WARREN: You’re not going to opine. You’re going to say get out there, defraud, cheat, lie, steal, and I have nothing to say about whether or not you ought to still be getting your bonus.

STUMPF: I never said, and I would, we’d never say as our company, go out there and do any of those things. We try to do the right thing every day.

WARREN: But you say if you do them, you count on Chairman Stumpf not to stand up and say you shouldn’t get your incentive bonus.

STUMPF: The board has a process…

WARREN: I think you started this whole thing by saying, don’t tell me what you say, tell me what your actions are. And your actions are, people do this and you’re not going to take a single step to shut it down. So I guess I can ask this question again: will you personally support clawing back any or all of the pay for the person in charge of compliance? Someone we haven’t talked about much today. The person who is supposed to be responsible to make sure that the bank is following the law. Will you have any recommendation about that person?

STUMPF: I’m going to have the board do their process.

WARREN: You are going to have no recommendation at all?


WARREN: Ever? At any point in this process?

STUMPF: Whatever the board accepts, whatever they do I will accept and I will support.

WARREN: You are not passive here. If you have nothing to do then what are you doing serving as Chairman of the Board? If you have no opinions on the most massive fraud that has hit this bank since the beginning of time, how can it be that you actually get to continue to collect a paycheck for being Chairman of the Board?

STUMPF: Well first of all, I disagree with the fact that this is a massive fraud. But secondly the board will do their work and I’m not going to prejudice their work. And I will accept whatever they come up with and I will be supportive.

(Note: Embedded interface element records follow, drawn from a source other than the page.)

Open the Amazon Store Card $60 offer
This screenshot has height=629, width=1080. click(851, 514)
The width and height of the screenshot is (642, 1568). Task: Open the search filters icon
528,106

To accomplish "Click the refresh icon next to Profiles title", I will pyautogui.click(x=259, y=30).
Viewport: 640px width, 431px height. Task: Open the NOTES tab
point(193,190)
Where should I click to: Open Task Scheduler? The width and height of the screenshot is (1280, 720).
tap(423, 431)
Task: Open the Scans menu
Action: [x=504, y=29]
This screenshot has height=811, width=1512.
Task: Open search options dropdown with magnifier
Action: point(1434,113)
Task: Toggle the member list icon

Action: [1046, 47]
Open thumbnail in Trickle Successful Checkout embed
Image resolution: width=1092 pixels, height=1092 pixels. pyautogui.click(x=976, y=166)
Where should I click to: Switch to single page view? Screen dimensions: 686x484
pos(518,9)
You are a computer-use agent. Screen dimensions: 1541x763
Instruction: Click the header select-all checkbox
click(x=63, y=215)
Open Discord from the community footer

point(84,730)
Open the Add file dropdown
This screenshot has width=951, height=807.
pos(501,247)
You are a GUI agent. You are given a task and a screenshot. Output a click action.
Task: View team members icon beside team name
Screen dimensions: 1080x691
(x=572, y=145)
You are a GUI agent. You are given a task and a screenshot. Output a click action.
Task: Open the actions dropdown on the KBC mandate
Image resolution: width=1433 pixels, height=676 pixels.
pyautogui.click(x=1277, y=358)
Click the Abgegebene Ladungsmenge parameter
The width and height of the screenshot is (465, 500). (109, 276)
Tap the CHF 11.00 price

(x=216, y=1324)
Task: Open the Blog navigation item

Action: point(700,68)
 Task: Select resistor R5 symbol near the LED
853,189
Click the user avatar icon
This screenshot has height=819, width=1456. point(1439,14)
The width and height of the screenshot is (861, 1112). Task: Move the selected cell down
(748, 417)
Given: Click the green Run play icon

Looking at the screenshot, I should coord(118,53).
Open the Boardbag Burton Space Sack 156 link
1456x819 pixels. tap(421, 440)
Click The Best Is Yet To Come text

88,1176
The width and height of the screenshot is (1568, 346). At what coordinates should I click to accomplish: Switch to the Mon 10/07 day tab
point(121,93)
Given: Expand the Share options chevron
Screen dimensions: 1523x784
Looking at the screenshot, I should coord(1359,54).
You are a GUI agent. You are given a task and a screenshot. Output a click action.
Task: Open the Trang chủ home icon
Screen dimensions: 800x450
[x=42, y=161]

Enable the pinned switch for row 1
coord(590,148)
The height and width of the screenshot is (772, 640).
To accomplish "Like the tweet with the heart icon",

WARREN: Now, I, you accepted all along as this fraud built up, this massive fraud, you accepted all of the performance bonuses based on the cross-selling that is at the heart of this. You watched your own stock go up by more than $200 million based in part on exactly this massive fraud. You got out and you pumped it to Wall Street and you said to Wall Street, hey we are doing such a great job cross-selling here at Wells Fargo, you should tell everybody to buy our stock. And now you turn around and say I shall remain passive and simply accept what Wells Fargo wants to do. You know, in 2008, Wall Street promised change. But it looks like it is business as usual. A giant bank cheats the little guys and the executives line their own pockets. Mr. Stumpf, you make it clear that Wall Street won’t change until we make it change. Thank you, Mr. Chair.